После некоторых мытарств на новообретенном континенте, семья нашла таки искомое счастье, когда Наполеон Буонопарте, стесняемый нехваткой средств для своих героических войн, озабоченный просвещением и всяческим социальным благоустроением соседних народов, продал северным американским штатам колонию Луизиана, только что переданную побежденной Испанией в счет репараций.
И хотя советники блистательного первого консула Франции, через год объявившего себя императором, всячески отговаривали его от этого не слишком выгодного шага, корсиканец рассудил, что негоже первой державе Европы, столь торжественно объявившей о поголовном равенстве и счастье всех без исключения мужчин, эксплуатировать рабов на заморской территории. С женским равноправием в те брутальные времена было весьма проблемно, мир представлялся гораздо более фалличным, чем сейчас. По крайней мере, мужчинам так казалось.

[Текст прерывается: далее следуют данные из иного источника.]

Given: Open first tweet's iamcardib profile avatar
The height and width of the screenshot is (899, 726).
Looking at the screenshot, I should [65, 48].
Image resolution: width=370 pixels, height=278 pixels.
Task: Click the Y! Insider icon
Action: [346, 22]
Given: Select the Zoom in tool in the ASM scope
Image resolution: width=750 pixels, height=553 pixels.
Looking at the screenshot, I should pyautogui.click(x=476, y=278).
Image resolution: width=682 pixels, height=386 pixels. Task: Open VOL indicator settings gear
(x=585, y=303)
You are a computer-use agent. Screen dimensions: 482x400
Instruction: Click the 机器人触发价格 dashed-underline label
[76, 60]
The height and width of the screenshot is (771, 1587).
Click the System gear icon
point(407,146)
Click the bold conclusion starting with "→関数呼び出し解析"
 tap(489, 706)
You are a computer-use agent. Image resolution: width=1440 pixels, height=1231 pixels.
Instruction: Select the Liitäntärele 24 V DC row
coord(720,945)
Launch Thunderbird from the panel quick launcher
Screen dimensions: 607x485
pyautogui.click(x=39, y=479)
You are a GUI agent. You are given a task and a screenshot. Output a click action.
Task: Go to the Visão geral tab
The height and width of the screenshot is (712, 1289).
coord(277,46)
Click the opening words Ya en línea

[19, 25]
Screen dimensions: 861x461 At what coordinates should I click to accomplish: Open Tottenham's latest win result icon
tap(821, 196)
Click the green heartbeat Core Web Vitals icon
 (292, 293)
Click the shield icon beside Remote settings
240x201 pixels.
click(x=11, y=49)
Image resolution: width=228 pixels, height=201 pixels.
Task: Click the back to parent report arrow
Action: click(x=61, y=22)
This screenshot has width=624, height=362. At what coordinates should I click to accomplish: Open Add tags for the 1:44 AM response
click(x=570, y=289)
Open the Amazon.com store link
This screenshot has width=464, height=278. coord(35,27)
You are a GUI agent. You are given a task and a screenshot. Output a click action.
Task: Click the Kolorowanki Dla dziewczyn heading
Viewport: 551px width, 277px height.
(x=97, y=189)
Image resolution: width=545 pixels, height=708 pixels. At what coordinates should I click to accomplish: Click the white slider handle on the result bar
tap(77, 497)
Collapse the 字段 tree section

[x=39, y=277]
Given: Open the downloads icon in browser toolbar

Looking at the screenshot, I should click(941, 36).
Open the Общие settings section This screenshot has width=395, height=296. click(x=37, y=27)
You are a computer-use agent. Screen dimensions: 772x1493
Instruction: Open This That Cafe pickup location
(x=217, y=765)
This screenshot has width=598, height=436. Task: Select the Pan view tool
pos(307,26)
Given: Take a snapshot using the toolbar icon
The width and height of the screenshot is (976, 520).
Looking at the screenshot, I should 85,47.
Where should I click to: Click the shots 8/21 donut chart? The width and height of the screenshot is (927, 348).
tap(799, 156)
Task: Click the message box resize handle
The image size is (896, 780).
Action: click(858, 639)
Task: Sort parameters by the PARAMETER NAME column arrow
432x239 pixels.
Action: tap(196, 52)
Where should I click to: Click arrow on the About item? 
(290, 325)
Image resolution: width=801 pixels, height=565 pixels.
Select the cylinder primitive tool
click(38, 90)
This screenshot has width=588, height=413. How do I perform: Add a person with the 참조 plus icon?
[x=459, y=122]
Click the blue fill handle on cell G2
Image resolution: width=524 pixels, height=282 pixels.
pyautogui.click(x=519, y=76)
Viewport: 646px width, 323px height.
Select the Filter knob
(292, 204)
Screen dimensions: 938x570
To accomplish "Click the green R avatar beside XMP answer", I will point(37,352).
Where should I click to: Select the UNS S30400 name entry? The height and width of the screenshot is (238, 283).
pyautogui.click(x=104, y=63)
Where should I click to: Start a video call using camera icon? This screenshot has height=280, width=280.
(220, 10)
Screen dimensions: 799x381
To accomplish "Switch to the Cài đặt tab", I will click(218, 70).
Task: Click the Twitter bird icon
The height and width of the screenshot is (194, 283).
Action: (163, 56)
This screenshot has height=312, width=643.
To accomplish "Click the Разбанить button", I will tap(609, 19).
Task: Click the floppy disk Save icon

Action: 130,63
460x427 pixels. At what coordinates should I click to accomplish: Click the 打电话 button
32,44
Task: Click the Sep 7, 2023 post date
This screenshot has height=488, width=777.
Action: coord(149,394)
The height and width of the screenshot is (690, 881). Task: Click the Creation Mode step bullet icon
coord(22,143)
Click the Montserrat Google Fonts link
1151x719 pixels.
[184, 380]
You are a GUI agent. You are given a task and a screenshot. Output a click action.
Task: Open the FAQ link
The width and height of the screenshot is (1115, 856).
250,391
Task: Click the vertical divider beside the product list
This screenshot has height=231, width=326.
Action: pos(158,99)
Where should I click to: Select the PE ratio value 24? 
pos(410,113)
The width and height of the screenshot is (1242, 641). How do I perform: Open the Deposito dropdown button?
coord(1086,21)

Впрочем, если уж говорить совсем честно, вождем всех французов двигали резоны совсем иного свойства: предстояло много и победоносно воевать, на кону ведь стояли счастье и свобода человечества, а на это нужное и, без сомненья, чрезвычайно благородное дело необходимы деньги. Большие деньги. А вот как удержать в орбите французского влияния без надлежащего флота заморскую территорию оставалось совершенно непонятным, потому Луизиану с ее благословенными землями, проходившими в те времена длинным яйцом между восточными и западными штатами, благополучно продали за сумму в пятнадцать миллионов долларов. Хотя правительство Томаса Джефферсона и предлагало поначалу всего два миллиона за небольшой ее клочок.
Наполеон же вместе с Луизианой предложил Новый Орлеан и всю Миссисипи, общая площадь выставленных на продажу земель составляла четыре Франции.
Радостно удивленный американский Конгресс тогда всячески озаботился упорядочением новообретенных штатов, устроением новых налогоплательщиков, вопрос цены стоял не особенно, а потому за какие-то невеликие по тем временам деньги родоначальник семейного благополучия Йоханнес Браун, или просто Джон, как тут его стали именовать, выкупил в рассрочку у правительства США обширные земли Бельвью в две тысячи акров, ранее принадлежавшие испанской короне. Со всеми постройками и даже рабами. И дела сразу же пошли в гору! Плантации поставляли в старушку Европу масляные и спиртовые вытяжки различных благоухающих растений, парфюмеры потом изготавливали из них всякого рода дамские притирания. Собственно, это все и в южной Европе росло, но в Луизиане подобное стоило сильно дешевле из-за приятного бонуса: рабского труда.
Полувеком позже семейство, конечно же, активно поддерживало конфедератов, генерал Ли однажды побывал у Джереми Брауна, тот закупал для его армии оружие и провиант, снабжал лекарствами и перевязочными материалами. И хотя свою гражданскую войну старый Джереми проиграл, благоденствие его семьи только укрепилось: теперь уже в северных штатах стали как грибы возникать фармацевты, требующие лекарственного сырья для бурно растущего населения Америки.
Бизнес процветал все двести лет.
Последний представитель некогда большой семьи, восьмидесятитрехлетний Джефферсон Браун недавно умер бездетным, иные ветви родового древа также зачахли.